To end his highly successful first year in charge at Hampstead, Ed Hall rather oddly chooses this vanity project from journalist Sarah Helm, wife of Tony Blair's one-time chief of staff Jonathan Powell. Her first play, Loyalty is described as a "fictionalised memoir" which basically means the central couple's names are changed to Laura and Nick - the politicians' names are unchanged. Covering the "sexed-up" evidence about hidden WMDs in Iraq that led to war, Nick is privy to most of the PMs most private phone conversations, and Laura often listens in, making notes although she would never actually betray her partner and make any of it public. So we go from early calls in which Bush manipulates Blair into backing his military plans, right up to the exposure of the crucial informant "Daisy" as little more than a hoax. Of course, these notes are what lead up to Laura/Sarah writing this play so she does make the information public but this is hardly news any more - there's nothing exposed in the play that isn't publicly known or at the very least strongly suspected, nothing new here.
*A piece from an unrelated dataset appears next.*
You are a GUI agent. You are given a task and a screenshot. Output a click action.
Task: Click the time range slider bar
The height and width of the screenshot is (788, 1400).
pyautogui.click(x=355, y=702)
This wouldn't be a problem if it had resulted in a strong piece of drama - thousands of great works cover true stories whose endings we already know - but it doesn't. I suppose we're meant to engage with the human drama of how this all affects the couple but they're so obnoxious it's impossible to do so. I'd been looking forward to seeing Maxine Peake on stage and she's great, but even an actress as good as her can't make the insufferably smug Laura actually likeable. Helm's main concern seems to be to tell us how welcome she was at Number Ten, how much confidential information she was privy to (and as I say, very useful it is ten years later when everyone already knows it,) name-dropping little digs at Cherie and even secretly helping make decisions about cabinet reshuffles, as well as the more mundane bragging about her fabulous, constantly-redecorated home and what a great help her Polish au pair (Anna Loval) is. And if, as her 20/20 hindsight insists she did, she questioned the motivations of Blair and her husband (Lloyd Owen) so strongly, why does it affect their relationship so little? It's all in all a very cold, lifeless play, its only stabs at entertainment being easy laughs from Patrick Baladi's Blair impressions.
Loyalty by Sarah Helm is booking until the 13th of August at Hampstead Theatre.